I don’t have time for the highly recommended MAS Museum that is a repository of Antwerp’s history but I do zip in and out of the Fashion Museum, known locally as MoMu. After all, Antwerp is known to be one of the fashion capitals of Europe, a reputation cemented by the group of avant-garde fashion designers known as the Antwerp Six. At the Meir shopping district, there is a cornucopia of shopping options, from large global chains to small edgy boutiques.
Towards the end of this shopping mile, the main façade of Antwerp Central Station is visible. Built in 1905 to commemorate 75 years of the creation of Belgium, this building is architecturally stunning and is rightly counted among the greatest railway stations of the world. Close to it is the diamond district; if the streets of London are paved in gold, then those of Antwerp are paved in diamonds. I walk past rows and rows of shops, steadfastly ignoring the siren song of the glittering stones.

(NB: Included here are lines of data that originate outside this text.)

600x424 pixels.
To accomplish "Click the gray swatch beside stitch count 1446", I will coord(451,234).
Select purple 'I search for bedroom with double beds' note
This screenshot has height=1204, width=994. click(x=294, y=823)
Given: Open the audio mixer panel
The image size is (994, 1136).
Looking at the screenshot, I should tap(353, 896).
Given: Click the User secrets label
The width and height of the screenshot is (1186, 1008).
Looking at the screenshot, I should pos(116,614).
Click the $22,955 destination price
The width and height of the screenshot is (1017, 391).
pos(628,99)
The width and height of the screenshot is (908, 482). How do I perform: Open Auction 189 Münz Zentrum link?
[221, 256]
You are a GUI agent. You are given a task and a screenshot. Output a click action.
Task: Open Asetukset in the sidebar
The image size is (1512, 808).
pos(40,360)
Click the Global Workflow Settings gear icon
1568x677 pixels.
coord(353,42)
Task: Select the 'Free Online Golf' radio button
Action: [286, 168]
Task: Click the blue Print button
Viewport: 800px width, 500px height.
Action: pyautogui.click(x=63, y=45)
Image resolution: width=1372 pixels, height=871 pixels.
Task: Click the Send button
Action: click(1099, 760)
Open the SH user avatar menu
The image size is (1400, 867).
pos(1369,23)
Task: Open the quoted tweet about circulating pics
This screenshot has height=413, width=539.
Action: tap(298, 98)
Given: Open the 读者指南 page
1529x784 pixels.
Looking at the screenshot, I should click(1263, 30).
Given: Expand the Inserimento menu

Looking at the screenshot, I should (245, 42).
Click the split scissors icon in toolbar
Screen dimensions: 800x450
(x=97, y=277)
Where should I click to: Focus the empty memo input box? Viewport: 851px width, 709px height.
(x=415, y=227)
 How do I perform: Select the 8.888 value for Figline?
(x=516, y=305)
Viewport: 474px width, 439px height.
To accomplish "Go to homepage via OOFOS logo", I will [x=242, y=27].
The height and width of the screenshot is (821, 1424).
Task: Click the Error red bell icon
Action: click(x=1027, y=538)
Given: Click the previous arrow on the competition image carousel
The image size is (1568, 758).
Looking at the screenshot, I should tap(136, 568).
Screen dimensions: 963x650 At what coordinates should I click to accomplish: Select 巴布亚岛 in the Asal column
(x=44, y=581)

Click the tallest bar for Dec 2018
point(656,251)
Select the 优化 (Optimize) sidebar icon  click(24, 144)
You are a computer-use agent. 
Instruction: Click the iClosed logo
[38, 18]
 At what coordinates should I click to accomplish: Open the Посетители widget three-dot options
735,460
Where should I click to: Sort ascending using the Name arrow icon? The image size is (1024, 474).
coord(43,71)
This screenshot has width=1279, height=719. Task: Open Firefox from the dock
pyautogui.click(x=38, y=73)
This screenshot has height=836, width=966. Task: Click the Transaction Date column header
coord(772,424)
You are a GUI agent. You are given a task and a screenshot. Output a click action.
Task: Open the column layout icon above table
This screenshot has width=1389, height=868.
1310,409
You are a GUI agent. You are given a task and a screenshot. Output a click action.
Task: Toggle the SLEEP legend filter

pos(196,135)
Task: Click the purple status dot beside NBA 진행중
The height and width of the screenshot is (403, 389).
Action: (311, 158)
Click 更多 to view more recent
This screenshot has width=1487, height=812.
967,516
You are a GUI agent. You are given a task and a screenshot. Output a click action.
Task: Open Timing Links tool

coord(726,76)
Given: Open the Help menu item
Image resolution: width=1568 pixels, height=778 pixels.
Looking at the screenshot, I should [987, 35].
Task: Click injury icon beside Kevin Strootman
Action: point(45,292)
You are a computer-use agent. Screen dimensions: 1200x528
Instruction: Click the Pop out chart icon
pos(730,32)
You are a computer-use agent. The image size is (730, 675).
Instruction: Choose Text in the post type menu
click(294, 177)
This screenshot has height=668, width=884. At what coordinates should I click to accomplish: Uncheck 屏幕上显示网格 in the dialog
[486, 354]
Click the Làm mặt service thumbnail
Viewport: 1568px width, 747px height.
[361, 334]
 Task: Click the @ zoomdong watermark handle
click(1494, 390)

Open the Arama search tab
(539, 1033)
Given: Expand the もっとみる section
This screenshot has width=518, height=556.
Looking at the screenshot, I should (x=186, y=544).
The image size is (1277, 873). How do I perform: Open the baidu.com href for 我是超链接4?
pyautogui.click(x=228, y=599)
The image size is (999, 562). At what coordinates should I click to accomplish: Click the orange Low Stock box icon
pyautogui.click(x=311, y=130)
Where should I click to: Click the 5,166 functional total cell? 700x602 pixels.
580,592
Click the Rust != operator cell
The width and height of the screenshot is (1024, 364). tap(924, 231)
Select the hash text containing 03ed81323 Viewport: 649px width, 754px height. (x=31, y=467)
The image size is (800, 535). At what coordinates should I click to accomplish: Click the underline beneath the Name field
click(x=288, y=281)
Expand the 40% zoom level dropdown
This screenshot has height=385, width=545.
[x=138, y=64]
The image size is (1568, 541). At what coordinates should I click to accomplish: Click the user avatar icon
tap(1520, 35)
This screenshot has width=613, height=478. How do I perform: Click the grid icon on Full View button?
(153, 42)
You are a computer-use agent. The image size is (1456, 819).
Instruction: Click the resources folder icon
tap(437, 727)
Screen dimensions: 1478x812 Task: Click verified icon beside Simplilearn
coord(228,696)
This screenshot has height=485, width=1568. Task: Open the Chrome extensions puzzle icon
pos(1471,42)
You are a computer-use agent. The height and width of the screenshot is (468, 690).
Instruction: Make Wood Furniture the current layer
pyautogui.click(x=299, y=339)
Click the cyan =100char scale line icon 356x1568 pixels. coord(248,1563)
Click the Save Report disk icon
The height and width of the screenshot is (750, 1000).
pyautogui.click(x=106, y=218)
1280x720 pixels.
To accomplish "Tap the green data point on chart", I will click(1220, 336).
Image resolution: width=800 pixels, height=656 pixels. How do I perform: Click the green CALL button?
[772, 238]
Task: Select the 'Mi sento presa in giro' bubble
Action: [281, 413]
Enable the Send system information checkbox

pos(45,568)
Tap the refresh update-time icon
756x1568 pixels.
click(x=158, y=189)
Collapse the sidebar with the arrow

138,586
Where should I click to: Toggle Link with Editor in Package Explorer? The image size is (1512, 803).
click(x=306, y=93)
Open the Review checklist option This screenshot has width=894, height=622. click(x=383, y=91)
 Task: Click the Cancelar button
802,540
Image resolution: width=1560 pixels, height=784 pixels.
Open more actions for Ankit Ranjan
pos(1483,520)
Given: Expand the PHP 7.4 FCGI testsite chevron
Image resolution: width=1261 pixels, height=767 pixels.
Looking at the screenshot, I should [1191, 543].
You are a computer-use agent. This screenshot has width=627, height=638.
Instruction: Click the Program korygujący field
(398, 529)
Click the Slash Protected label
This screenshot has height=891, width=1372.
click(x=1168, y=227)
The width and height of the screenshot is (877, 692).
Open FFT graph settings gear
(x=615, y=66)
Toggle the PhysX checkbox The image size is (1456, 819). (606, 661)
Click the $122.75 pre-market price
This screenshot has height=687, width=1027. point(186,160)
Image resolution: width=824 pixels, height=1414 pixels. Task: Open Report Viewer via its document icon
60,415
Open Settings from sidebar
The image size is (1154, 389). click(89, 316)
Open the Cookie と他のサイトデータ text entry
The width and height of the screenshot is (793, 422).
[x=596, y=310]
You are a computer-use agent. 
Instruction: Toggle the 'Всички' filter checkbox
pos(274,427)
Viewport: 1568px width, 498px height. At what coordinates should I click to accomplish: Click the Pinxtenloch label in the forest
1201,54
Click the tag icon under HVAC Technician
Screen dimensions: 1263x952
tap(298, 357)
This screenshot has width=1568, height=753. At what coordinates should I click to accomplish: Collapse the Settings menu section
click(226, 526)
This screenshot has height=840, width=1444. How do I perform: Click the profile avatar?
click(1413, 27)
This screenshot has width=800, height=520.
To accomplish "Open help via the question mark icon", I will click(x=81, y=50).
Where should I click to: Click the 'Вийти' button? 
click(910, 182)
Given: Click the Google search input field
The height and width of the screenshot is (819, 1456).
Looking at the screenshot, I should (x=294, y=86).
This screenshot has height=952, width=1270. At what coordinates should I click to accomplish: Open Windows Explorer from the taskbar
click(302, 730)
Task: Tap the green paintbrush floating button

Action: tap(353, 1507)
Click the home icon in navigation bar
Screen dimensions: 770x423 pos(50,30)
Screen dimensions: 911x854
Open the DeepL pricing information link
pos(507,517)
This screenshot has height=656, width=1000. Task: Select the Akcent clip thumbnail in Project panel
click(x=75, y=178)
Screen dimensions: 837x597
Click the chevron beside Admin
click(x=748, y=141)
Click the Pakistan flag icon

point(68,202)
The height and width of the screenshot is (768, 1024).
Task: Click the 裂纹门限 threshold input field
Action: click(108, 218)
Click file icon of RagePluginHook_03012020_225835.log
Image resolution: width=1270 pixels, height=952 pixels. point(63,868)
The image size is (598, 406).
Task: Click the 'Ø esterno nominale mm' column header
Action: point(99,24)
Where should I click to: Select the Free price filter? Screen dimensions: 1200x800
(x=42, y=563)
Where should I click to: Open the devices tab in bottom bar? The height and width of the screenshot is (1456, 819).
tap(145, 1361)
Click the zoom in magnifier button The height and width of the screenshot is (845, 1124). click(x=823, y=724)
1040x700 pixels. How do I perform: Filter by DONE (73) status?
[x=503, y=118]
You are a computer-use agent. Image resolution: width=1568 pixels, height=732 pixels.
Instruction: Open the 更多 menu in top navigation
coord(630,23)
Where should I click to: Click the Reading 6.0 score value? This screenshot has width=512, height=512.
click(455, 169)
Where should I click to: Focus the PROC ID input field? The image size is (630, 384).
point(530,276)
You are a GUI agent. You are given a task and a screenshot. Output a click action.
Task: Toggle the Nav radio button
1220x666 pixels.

My best friends, these are not, says my wallet.
Compared to these Flemish towns – of the north Belgium region of Flanders – Brussels seems like just any large city. That is not to say that it is without its share of imposing art and architecture; the buildings around the Grand Place alone are enough to remind you that Brussels is more than just the headquarters of the EU. Grand Place began life as a local market in the 13th century, but today, it is not just the heart of the city but also a fabulous venue for concerts and festivals.
Just as I am slightly overwhelmed by the cold grandeur of the buildings in Brussels, I reach Manneken Pis. This 17th century statue of the little boy peeing is utterly delightful, if only for being the ultimate thumb-your-nose symbol.
I walk around the area, looking at the comic murals on the walls of private residences and public buildings.
Lunch, fittingly, is at the Comics Café, where I dig into a veggie burger (passing up the meat-laden Obelix and Popeye burgers). My inner child – never too far from the surface – is thrilled by the large framed posters of Tintin’s adventures on earth and on the moon. As their website says, “Comics and fine dining, two pillars of Belgian culture, join forces here!”
And I have nothing but deep respect for any culture that acknowledges comics as one of its mainstays and a peeing boy as an official icon. This country is sadly neglected on most travellers’ itineraries, squeezed as it is between the more alluring destinations of France and Holland. Walk around aimlessly or hire a cycle for the day. Gawk at the opulence of the art and architecture all over. Shop till you drop. Eat endless quantities of chocolate and quaff on a huge variety of Belgian beers. Find yourself footloose in Flanders and discover one of the prettiest regions of Europe in the process.